Internet freedom, net neutrality, even the very concept of freedom of speech are all hot button topics right now, and even citizens in the respective countries can be left confused as to the meaning of the terms. One former Google employee is currently learning the hard way, for example, that freedom of speech does not mean freedom from consequences.
In other regions, these concepts are far more foreign, such as that social media and communications sphere in China. The government is now investigating three widely popular tech platforms for allowing what they consider illegal communications, such as “spreading violence, terror, false rumours, pornography and other hazards to national security, public safety, social order.”
So far, the three highly popular platforms, Weibo, Baidu’s Tieba, and WeChat, are under investigation, which will likely result in stricter self-policing action in order to avoid government takeover or being shut down altogether. The authorities keep a tight rein on what sites can be accessed, blocking a number of internationally popular foreign sites like Facebook and Google. The government also recently cracked down on the use of VPNs as a way of getting around the blockages or masking identities in order to speak more freely without repercussion.
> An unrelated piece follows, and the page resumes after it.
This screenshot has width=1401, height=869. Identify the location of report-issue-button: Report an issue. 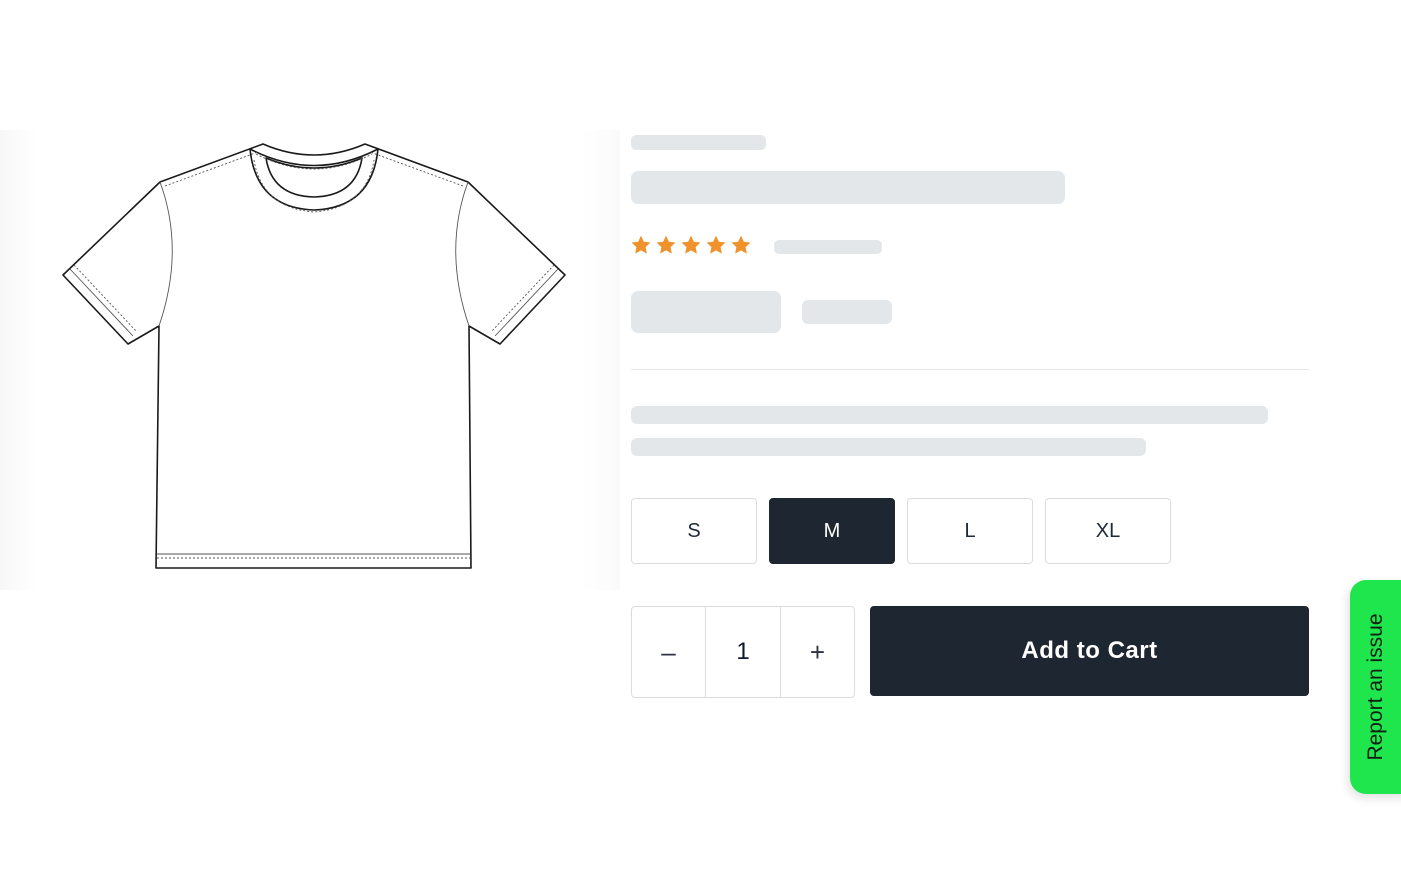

Lest anyone think this is a matter strictly limited to an “oppressive” political regime, it was only a matter of weeks after the 2016 election that Trump began voicing support for “shutting down” parts of the internet and enacting policies that would have been “unthinkable” only a short time ago. He took direct aim at freedom of speech at one rally when he openly stated that the internet needed to be more limited. As there are provisions for the US government to take such action legally during times of immediate crisis–say, during a possible pending nuclear strike against another country–this is an issue that affects everyone.